Einleitung: England war im Mittelalter trotz einer langen Geschichte der Ausweitung von Siedlung und Landwirtschaft auf Kosten der Waldbedeckung noch ein waldreiches Land. Bis 1086, dem Datum des Domesday Book, existierte bereits ein überraschend hoher Anteil moderner Siedlungen, und es wurde behauptet, dass ein Reisender in weiten Teilen des Landes wahrscheinlich nie mehr als einen halben Tag zu Fuß von einem englischen Haus entfernt sein würde . Aber die Siedlungen waren in der Regel klein, und es blieben unzählige Waldinseln in besiedelten landwirtschaftlichen Gebieten und zahlreiche große Waldabschnitte, die viele Quadratmeilen Land bedeckten.
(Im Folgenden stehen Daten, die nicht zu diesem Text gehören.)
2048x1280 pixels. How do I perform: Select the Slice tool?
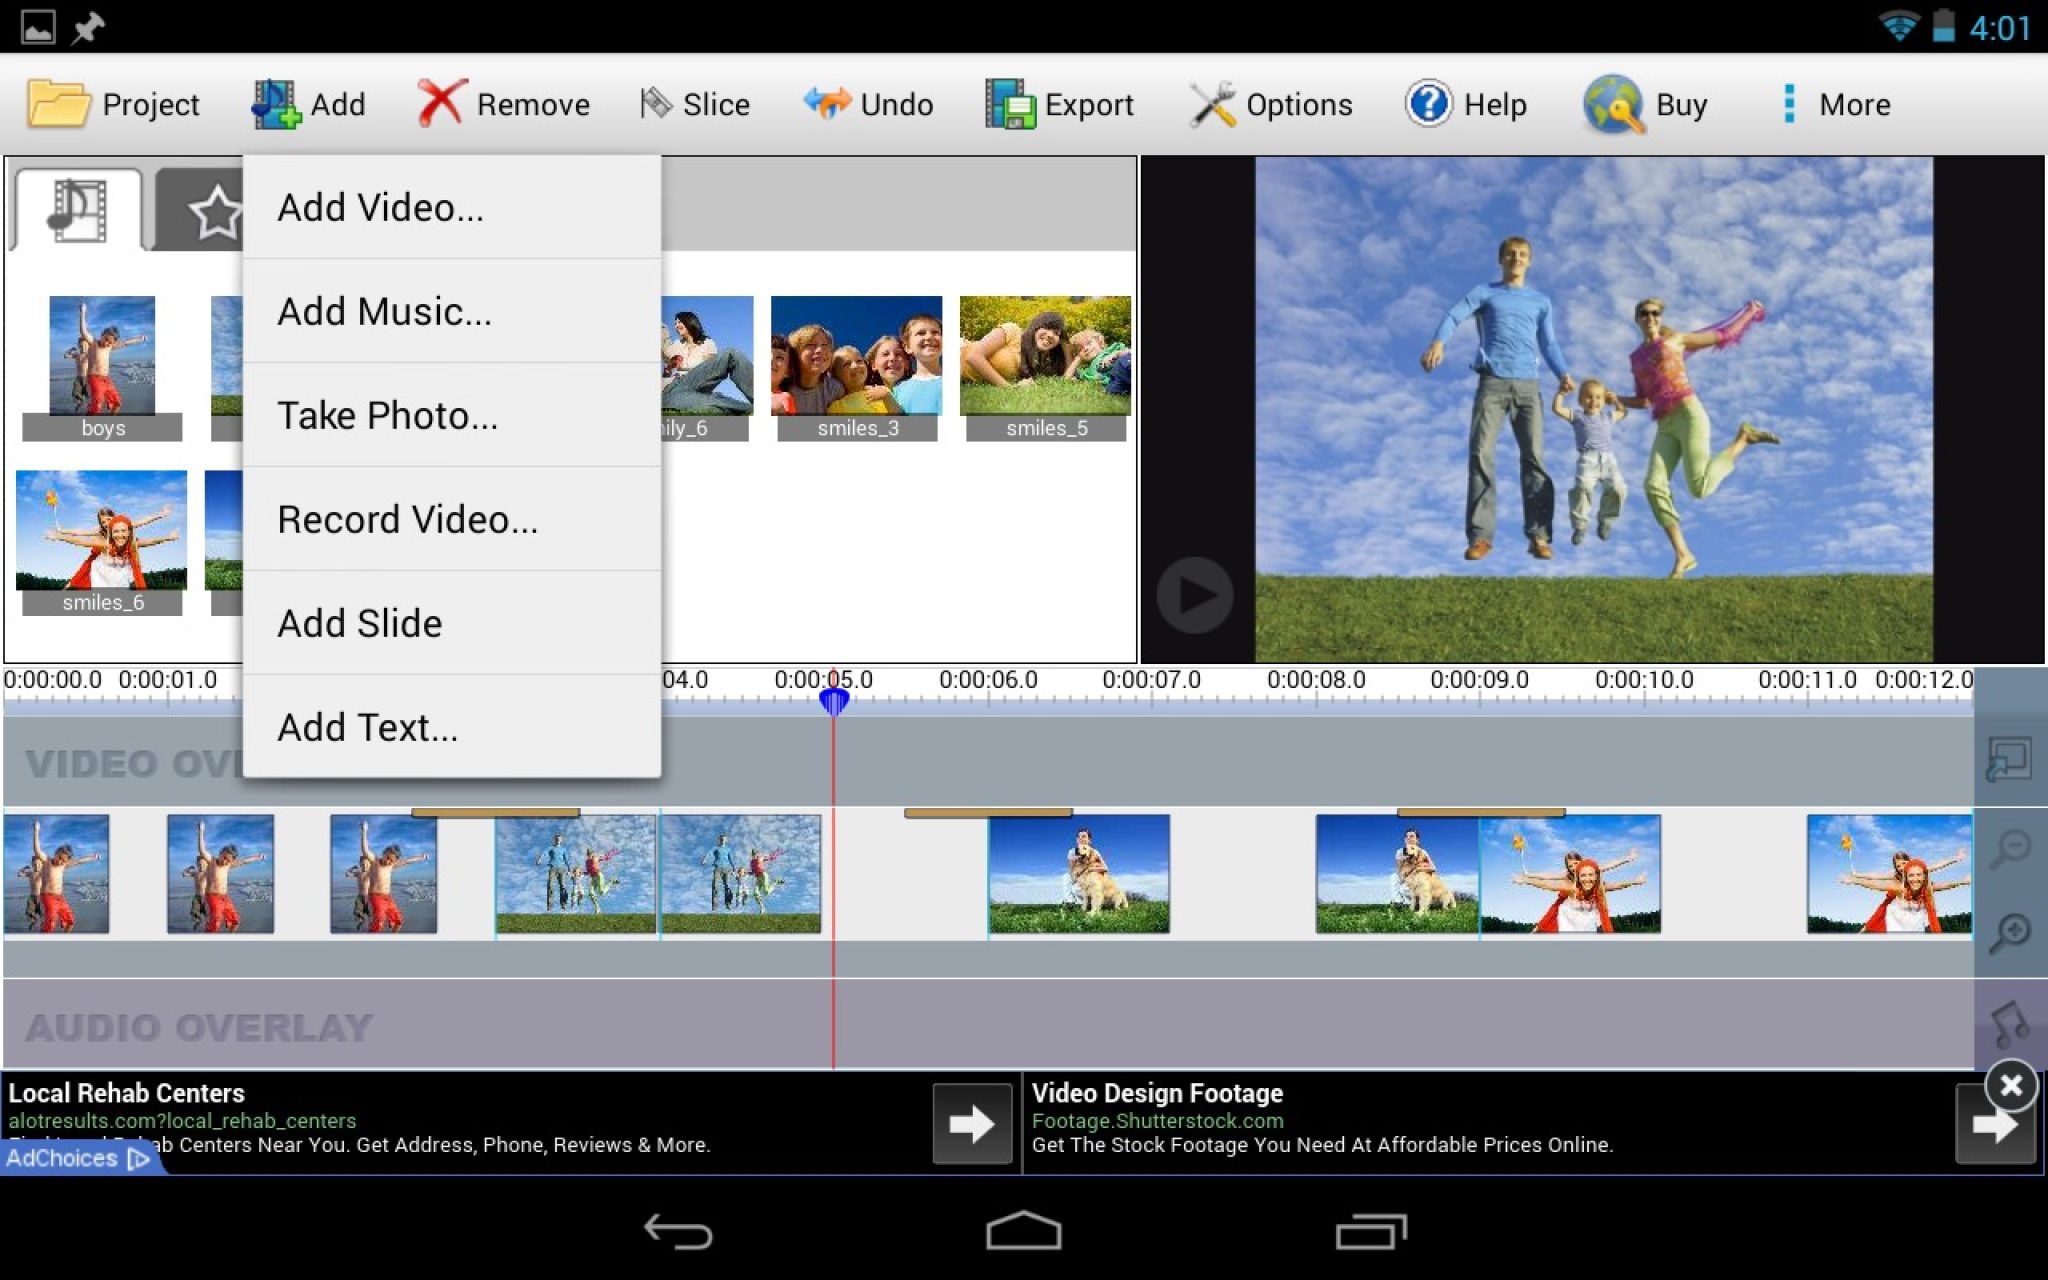point(695,104)
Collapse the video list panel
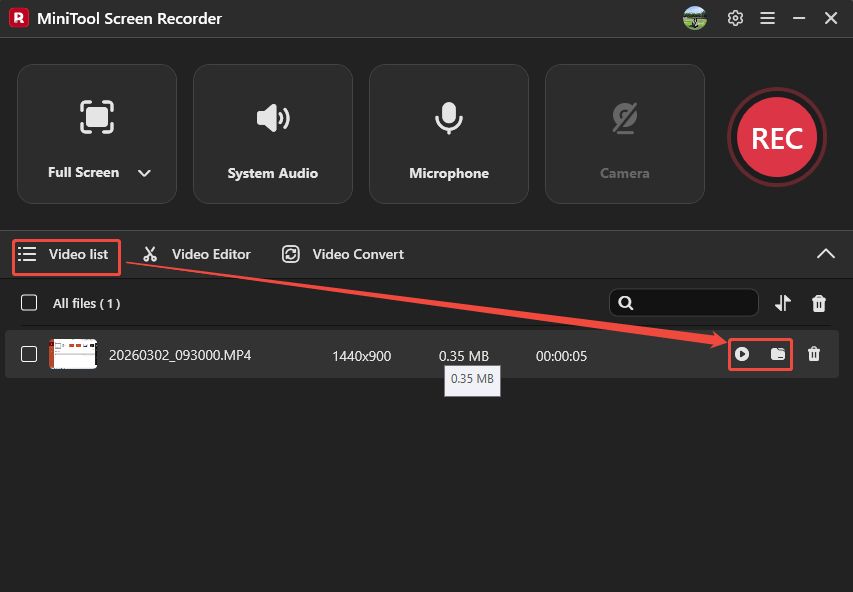This screenshot has height=592, width=853. click(826, 254)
Zusammen machten diese einen erheblichen Teil der Gesamtfläche aus. Einige mittelalterliche Wälder haben berühmte Namen und überleben heute, wenn auch in reduzierter Größe. Ein Beispiel ist Sherwood Forest, bekannt als Schauplatz vieler Heldentaten des legendären Robin Hood und immer noch ein herausragendes Merkmal der Landschaft von Nottinghamshire. Noch im frühen 14. Jahrhundert können mehr als siebzig verschiedene benannte Wälder identifiziert werden. Ein Blick darauf, wie sie Zeitgenossen erschienen, ist vielleicht in einer Beschreibung von Enfield Chase in Middlesex aus dem 12. Jahrhundert als „ein großer Wald mit bewaldeten Lichtungen und Höhlen wilder Tiere, roter und brachliegender Hirsche, Wildschweine und Stiere“ enthalten.